By Michelle Graff

Due to a last-minute scheduling conflict, I was only able to sit in on two full sessions at last week's diamond conference, put together by New York-based Initiatives in Art and Culture.
But it was worth it.
The sessions were interesting and were a nice departure from the countless sessions on sales, inventory and social networking I've attended in the past, where I tend to hear the same things over and over again.
Both of the sessions, coincidentally, included extensive discussion on the Hope Diamond. Here are a few gems (ha, ha) I gleaned from Friday:

  • Harry Winston was the first jeweler to loan pieces to celebrities for the Oscars. Who wore it and when? Actress Jennifer Jones (1919-2009) donned Harry Winston for the 1943 Academy Awards, the year she took home the best actress Oscar for her performance in "The Song of Bernadette."

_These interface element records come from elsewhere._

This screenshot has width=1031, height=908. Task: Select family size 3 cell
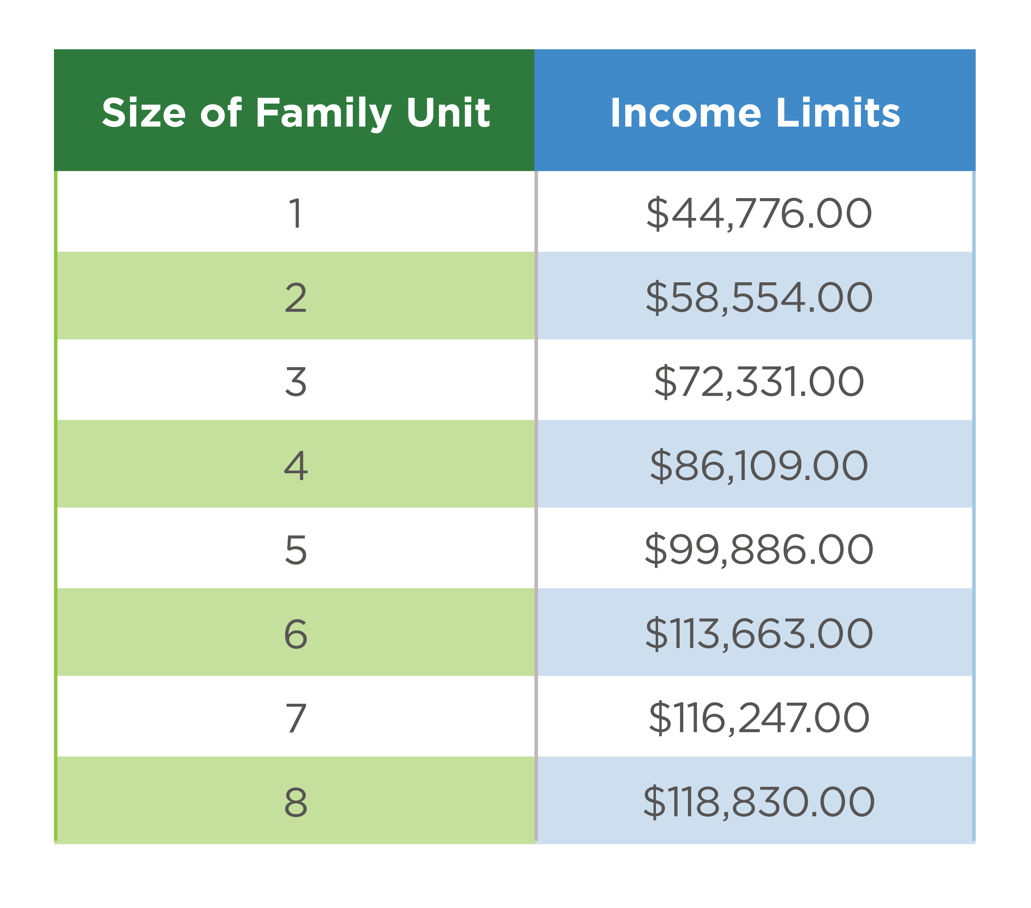point(296,380)
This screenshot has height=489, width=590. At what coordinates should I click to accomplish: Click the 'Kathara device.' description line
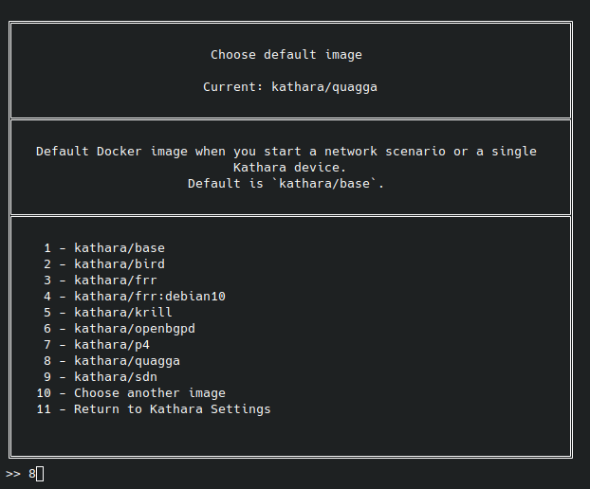(286, 168)

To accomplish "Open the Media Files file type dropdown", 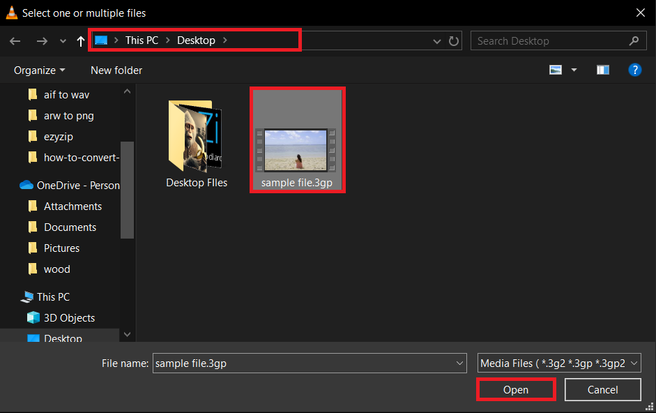I will pos(633,363).
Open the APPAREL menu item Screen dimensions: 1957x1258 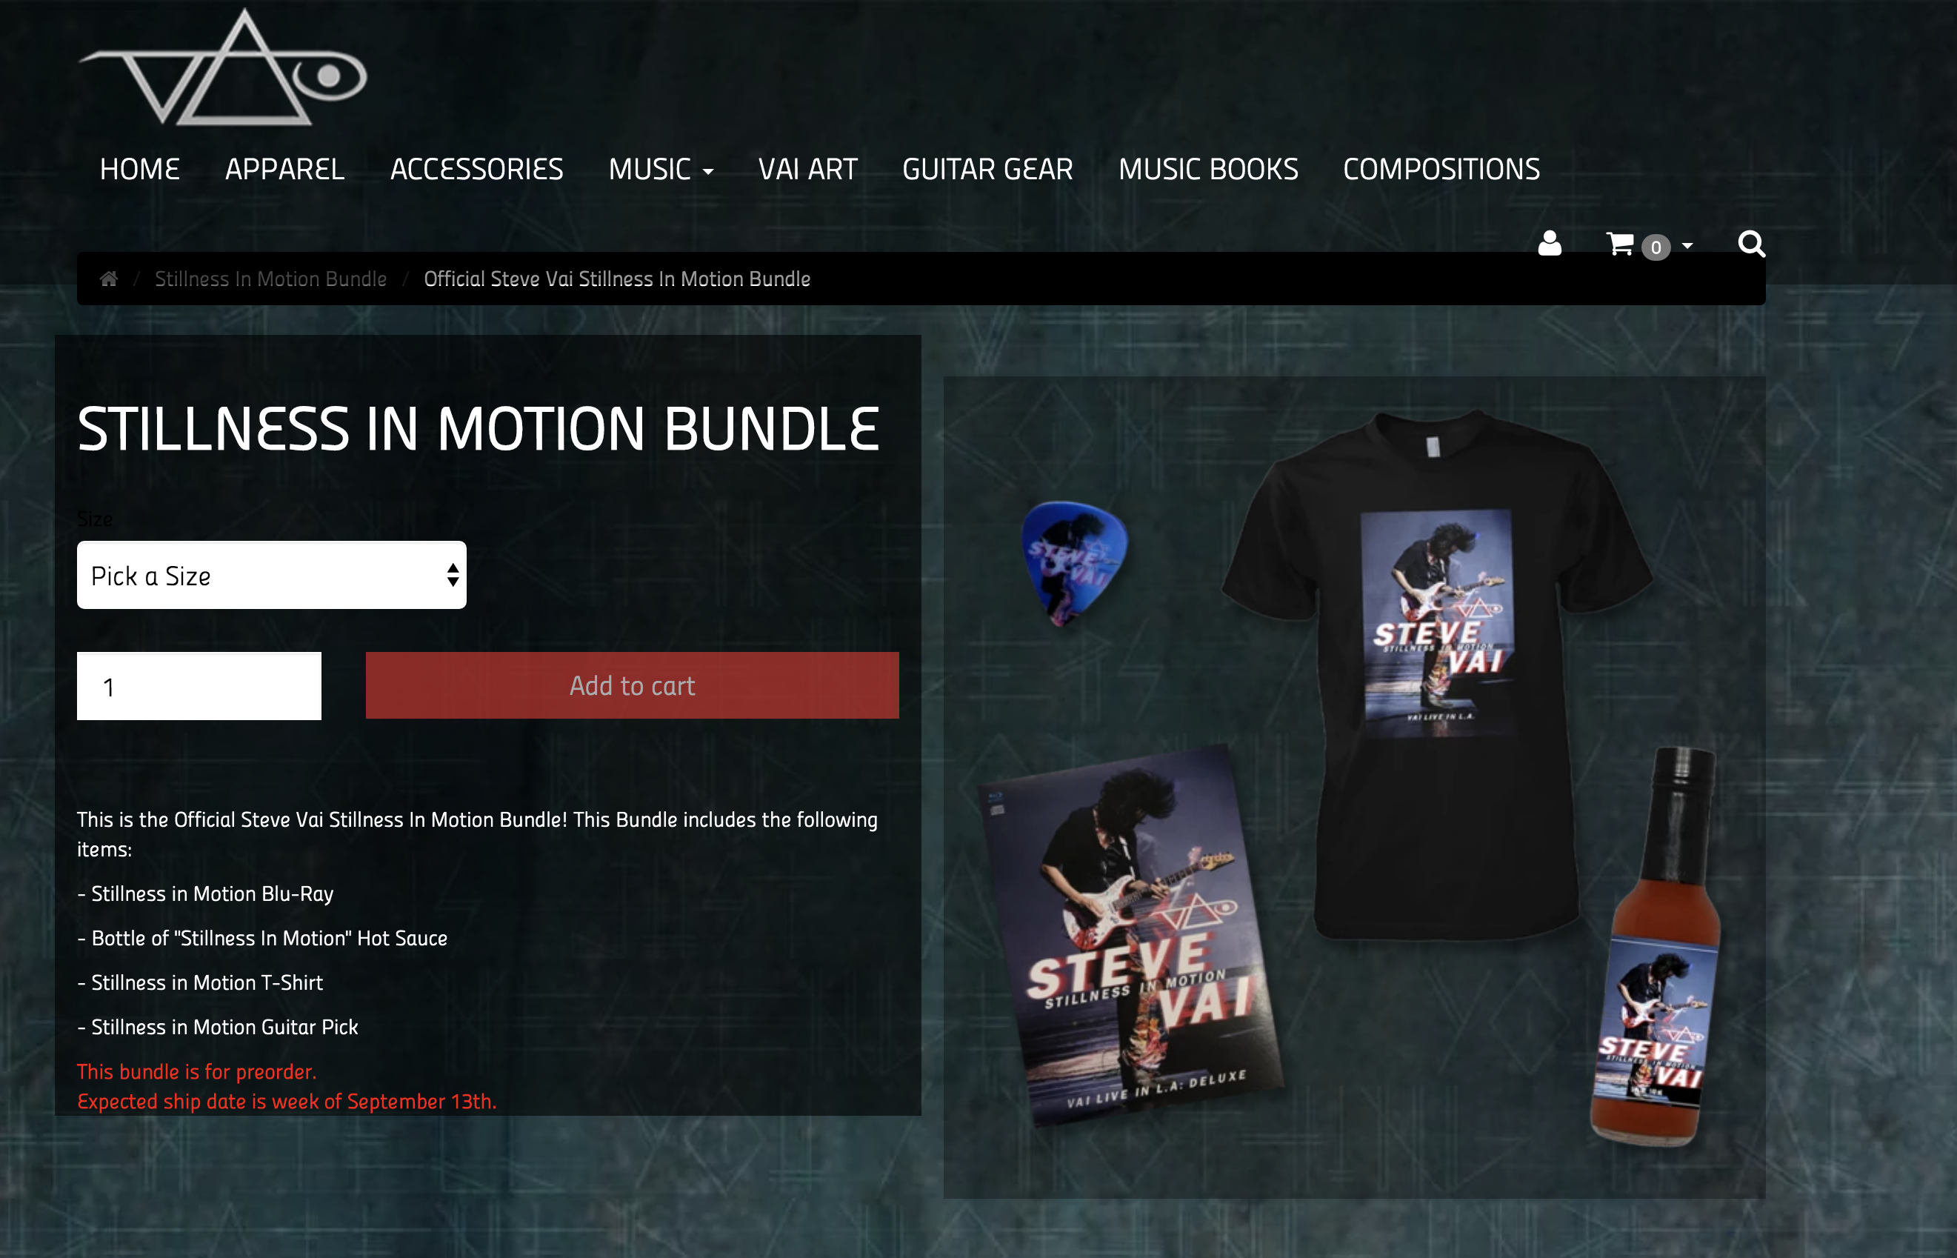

  • Many historic gems passed through Harry Winston's hands, including the Lesotho diamond in 1967. One of the diamonds cleaved from this monster piece of rough, the 40.42-carat Lesotho III, later came to belong to Jacqueline Kennedy Onassis. It was her engagement ring when she married Greek shipping magnate Aristotle Onassis.

  • For a while the famous 45.52-carat blue Hope Diamond wandered the country as part of a traveling exhibition of outstanding gemstones known as the "Court of Jewels," which toured the nation's major cities between 1949 and 1953. People paid admission to view the Court's jewels, with proceeds going to benefit children stricken with polio.

  • Harry Winston gifted the Hope to the Washington, D.C.-based Smithsonian Institute in 1958. It's still there today, on display in the National Museum of Natural History.

  • It's estimated that more than 150 million people have seen the Hope since it went on display at the museum in the late 1950s.

  • Though it's known that the Hope originated in India, the "where" and "when" are two questions scientists have never been able to answer.

  • Through the use of high-tech computer modeling, the Smithsonian put together a cutting history of the Hope. It is believed that the diamond we know as the Hope was originally a different shape and was part of the French crown jewels.

  • Known as the "French Blue" and cut from a piece of rough called the "Tavernier Blue," the diamond disappeared during the French Revolution (1789-1799) when someone snatched the crown jewels. It resurfaced in England 20 years and two days later, slightly smaller and with an altered shape. (Twenty years is the statute of limitations for war crimes in France, meaning someone waited exactly as long as they had to before getting the stone re-cut and putting it up for sale).

  •  Owners of the Hope have included Henry Philip Hope, a banker, collector of gems and the stone's namesake, and U.S. socialite Evalyn Walsh McLean. Harry Winston acquired McLean's jewels in 1947.